Other mega-projects are in the offing, Preston said, including an Amazon distribution center at the former Ford Talbotville site. The operation, with about 1,500, workers, is set to open this year.
In London, Phase 5 of Innovation Park, near Highway 401 and Veterans Memorial Parkway, is set to begin later this year. A London Transit Commission bus route from Argyle Mall to the area launches June 26.
A transit route also could support the Maple Leaf Foods plant on London’s southern edge on Wilton Grove Road that started production last fall, Preston said.
Preston envisions hourly transit service from London to St. Thomas, passing by the Amazon site, or Maple Leaf Foods, or both. The route would use small buses, carrying 15 to 17 passengers, so they could operate at nearly full capacity from the start, he said.
It would be integrated with both St. Thomas’s and London’s transit systems, so riders would not have to pay two fares, he said.
While he believes one-way fares of $5 to $10, or monthly passes, would make the route self-sustaining, neither St. Thomas nor London city hall wants to assume all risk for the project, Preston said.
“We’re asking the province to backstop this. We feel pretty comfortable that it will not be a money-losing venture, that it will pay its own freight,” he said. “But neither of our communities wants to take on that risk or liability without some support from the provincial government.”
The province is being asked for less than $1 million to launch a three-year pilot project, Preston said.
He and London Mayor Josh Morgan hope to speak with Transport Minister Caroline Mulroney at the Association of Municipalities of Ontario annual conference in London in August.

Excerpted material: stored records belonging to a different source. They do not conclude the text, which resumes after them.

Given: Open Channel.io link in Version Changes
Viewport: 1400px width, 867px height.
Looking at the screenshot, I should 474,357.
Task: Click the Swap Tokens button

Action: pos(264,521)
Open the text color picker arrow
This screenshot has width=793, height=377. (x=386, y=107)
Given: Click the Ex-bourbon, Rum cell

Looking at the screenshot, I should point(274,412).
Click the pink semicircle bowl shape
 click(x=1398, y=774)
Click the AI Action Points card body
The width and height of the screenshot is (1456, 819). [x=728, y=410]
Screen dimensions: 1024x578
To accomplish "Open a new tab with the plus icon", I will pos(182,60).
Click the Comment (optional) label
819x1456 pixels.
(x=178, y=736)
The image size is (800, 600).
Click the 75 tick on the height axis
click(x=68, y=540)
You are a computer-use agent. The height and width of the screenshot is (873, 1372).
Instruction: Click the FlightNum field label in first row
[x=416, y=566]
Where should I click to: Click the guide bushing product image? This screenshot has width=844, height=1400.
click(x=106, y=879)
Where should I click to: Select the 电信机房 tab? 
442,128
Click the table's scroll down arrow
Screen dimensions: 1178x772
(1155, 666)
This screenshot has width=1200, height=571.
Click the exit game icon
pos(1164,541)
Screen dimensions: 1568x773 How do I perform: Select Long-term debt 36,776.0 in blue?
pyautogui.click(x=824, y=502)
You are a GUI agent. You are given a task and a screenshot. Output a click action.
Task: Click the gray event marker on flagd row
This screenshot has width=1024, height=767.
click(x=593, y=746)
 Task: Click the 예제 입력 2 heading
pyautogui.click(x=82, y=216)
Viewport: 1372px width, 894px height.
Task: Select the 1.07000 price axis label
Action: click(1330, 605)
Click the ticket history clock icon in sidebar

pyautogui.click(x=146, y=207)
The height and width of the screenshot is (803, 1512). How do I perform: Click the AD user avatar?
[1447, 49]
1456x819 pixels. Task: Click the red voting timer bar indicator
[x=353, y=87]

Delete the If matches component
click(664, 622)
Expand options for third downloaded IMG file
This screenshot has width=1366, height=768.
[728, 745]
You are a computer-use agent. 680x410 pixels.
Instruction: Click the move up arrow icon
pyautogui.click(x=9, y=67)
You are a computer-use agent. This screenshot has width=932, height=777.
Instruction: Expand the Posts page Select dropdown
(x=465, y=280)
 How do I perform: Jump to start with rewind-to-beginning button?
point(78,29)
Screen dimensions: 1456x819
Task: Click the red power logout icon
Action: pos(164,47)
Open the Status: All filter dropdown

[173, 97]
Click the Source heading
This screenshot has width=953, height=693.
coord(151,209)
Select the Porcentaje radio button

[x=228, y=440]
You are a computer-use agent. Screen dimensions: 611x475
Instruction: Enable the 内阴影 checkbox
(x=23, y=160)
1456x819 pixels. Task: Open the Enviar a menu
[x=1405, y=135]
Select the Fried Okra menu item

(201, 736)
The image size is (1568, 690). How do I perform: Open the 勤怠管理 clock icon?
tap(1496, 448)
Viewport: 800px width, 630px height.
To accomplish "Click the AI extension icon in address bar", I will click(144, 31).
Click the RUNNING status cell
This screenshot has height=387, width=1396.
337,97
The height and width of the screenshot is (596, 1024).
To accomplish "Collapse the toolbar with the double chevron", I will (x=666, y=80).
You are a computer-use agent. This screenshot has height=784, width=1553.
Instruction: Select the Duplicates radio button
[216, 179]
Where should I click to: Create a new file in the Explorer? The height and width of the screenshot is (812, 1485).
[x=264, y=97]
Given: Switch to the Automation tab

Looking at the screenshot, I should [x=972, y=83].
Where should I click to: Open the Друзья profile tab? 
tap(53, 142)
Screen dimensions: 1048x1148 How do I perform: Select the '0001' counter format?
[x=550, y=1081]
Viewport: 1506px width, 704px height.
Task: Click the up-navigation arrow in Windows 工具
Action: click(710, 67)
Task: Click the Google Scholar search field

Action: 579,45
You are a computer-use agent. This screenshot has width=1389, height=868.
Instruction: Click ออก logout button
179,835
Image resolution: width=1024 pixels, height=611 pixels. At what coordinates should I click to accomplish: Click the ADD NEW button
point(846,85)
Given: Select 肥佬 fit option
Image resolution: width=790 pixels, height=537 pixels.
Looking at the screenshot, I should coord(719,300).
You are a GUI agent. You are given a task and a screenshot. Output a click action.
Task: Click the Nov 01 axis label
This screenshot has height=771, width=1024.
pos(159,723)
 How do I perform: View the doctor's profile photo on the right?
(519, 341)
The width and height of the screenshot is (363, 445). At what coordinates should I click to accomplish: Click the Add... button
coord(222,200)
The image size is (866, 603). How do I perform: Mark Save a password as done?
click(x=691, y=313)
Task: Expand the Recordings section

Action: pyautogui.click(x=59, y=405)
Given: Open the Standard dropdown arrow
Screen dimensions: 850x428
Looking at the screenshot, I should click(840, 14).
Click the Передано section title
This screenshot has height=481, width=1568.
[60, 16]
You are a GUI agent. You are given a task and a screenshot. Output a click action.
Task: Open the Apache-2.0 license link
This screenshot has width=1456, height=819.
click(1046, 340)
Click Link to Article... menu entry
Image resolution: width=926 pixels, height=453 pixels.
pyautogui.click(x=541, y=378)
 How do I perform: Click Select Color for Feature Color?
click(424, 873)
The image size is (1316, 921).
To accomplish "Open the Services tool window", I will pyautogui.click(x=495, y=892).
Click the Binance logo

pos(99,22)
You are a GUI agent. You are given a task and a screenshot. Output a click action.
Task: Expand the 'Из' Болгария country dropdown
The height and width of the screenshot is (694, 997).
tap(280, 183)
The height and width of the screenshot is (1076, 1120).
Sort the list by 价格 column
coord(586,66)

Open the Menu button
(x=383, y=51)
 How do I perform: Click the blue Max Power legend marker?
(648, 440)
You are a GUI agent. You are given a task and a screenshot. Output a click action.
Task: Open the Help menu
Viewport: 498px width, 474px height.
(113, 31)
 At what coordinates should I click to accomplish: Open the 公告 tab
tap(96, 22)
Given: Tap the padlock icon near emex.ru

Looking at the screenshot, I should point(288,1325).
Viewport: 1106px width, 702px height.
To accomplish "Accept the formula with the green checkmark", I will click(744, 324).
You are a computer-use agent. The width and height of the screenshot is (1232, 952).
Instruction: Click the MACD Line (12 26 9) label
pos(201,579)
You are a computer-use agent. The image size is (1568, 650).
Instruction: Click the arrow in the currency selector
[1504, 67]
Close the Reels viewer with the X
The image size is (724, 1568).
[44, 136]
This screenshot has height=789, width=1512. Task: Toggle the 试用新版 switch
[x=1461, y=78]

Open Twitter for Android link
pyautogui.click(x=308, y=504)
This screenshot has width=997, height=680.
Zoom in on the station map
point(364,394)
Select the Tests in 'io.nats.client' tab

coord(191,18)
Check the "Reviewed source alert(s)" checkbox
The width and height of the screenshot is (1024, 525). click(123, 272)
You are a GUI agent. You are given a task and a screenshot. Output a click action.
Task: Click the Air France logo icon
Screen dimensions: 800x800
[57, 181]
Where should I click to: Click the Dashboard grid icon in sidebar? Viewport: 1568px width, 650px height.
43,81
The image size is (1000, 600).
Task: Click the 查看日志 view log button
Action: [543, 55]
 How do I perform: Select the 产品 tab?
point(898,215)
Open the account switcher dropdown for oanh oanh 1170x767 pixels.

“We’re actively engaging with the province about transit between our communities,” Morgan said. “When you think about how many people go between London and St. Thomas on a daily basis, how many jobs each of us has in our industrial areas, it only makes sense to investigate how we can flow people more efficiently between those areas.”
In London-St. Thomas route makes particular sense with some of the transit pieces in the city’s south end, including the southern terminus of London’s bus rapid transit at White Oaks Mall and the new route through Innovation Park, Morgan said.
“There’s a movement of people that has to happen in this area that, through collaboration with Mayor Preston and the province, maybe we can find solutions to,” he said.
In London-St. Thomas bus link would add to intercommunity routes between London’s Argyle Mall transit hub and Dorchester, London and Grand Bend, and Strathroy and Grand Bend, Morgan said.
“This could be a very popular piece,” Preston said. “Right now, the only way to get between London and St. Thomas if you don’t have a car is to take a cab, and that’s about $40.
“We’re quite anxious to move this forward.”